The Japanese central bank — Bank of Japan — surprised the world by deciding to have negative interest rates on commercial banks’ excess reserves. What has motivated BOJ to choose this strategy? Three things about Japan using a negative interest rate strategy: (1) To weaken the yen further and help exports, which is a kind of beggar thy neighbor policy that makes countries engage in currency wars of competitive devaluations; (2) to push banks to make more loans and invest more to stimulate aggregate demand, spur lagging growth and increase too-low inflation, and (3) to reduce borrowing costs for companies and households, stimulating demand for loans.
The world’s central banks are engaging in competitive currency devaluations to stimulate their economies through increasing exports. You may add to the negative interest rate strategy the direct currency devaluations by oil exporting countries like Azerbaijan, Russia and Australia to have a good picture of what central banks are doing. This is not always a healthy policy because it can insert systemic risk into the world’s financial markets.
Is BOJ the first to do this? The answer is no. The Swiss National Bank did it a few months ago for the first time since 1970s, and de-pegged its currency from euro to strengthen the Swiss economy. The Bank of Canada also imposed negative interest rates to deal with the repercussions of the collapse of oil prices on its economy. The Riksbank (central bank of Sweden) has also done it. Sweden is a major exporting economy.
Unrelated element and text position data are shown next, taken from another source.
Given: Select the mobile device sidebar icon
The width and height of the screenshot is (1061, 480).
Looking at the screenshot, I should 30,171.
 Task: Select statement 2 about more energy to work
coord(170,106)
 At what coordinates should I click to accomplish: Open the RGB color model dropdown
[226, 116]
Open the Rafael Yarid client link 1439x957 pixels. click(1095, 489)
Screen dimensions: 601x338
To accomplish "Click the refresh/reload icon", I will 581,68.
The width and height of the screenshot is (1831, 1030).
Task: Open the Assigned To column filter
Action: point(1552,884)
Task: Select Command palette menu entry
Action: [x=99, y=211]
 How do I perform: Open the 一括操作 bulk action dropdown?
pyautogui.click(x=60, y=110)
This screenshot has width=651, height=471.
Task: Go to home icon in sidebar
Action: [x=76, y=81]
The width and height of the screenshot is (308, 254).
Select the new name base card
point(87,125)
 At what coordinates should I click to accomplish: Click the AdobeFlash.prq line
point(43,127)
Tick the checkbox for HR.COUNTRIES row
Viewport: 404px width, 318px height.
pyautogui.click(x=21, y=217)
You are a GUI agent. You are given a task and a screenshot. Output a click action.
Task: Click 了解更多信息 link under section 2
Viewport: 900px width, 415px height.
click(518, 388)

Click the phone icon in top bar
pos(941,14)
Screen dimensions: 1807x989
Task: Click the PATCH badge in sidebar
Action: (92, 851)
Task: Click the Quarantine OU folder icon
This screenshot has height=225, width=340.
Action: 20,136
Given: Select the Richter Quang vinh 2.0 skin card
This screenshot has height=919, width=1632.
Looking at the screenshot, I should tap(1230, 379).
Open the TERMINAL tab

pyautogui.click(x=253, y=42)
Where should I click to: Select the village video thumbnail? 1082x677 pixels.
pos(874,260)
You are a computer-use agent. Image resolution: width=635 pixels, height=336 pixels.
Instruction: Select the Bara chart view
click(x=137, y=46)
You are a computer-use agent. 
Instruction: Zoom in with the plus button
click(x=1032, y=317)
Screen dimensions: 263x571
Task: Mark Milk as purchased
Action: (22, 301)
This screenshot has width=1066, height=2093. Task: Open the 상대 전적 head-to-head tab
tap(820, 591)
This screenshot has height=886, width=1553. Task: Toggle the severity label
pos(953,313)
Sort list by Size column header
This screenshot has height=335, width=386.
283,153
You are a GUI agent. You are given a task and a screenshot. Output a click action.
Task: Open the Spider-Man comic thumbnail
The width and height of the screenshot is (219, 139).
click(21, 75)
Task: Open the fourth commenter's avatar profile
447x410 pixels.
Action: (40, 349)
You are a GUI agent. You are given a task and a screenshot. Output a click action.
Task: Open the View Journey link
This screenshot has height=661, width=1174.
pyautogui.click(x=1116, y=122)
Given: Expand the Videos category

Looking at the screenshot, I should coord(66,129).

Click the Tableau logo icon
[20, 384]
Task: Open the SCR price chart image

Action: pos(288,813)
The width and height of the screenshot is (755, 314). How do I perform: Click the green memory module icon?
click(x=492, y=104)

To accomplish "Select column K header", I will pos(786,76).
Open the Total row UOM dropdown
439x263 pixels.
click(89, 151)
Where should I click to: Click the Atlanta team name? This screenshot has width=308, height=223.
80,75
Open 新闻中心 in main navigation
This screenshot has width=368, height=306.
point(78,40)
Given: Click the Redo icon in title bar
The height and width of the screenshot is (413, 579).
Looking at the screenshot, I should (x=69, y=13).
Denmark also used negative interest rates to protect its currency’s peg to the euro.
There is no clear anecdotal evidence that negative interest rates work. However, the Fed’s Vice Chairman Stanley Fischer said that central banks that had resorted to negative interest rates to stimulate their economies had been more successful in 2012 than he anticipated. It may work when few central banks are doing it, but will it work when many central banks are doing it simultaneously? I see it as a beggar-thy-neighbor policy, which is a similar strategy to one employed in 1929 that brought the world into the Great Depression. But it could now have powerful effects particularly on real estate. On the other hand, negative rates could spread negative rates spread to a range of fixed income securities including government bills, notes and bonds and which will prevent investors from getting their money back on maturity as it happened in Europe in 2015. If banks apply negative rates on deposits, it may make customer avoid having their deposits eaten by banks.
Research is needed in this direction to figure all those things out.
Don’t you wonder why the Federal Reserve System is currently paying commercial banks a +0.25 percent interest rate on their excess reserves at this central bank? Let me add that the Fed is concerned about negative interest rates in the United States. It wants to conduct a stress test on U.S. big banks over the period June 2016 to June 2019 in a hard scenario that simulates a negative interest rate on the three month Treasury bill rates in the United States. This scenario will be embedded with a severe global recession that would send the U.S. unemployment rate up from the current 5 percent to possible 10 percent. It will be a learning lesson for us to see the outcome.
We are living in a strange world with desperate central bankers.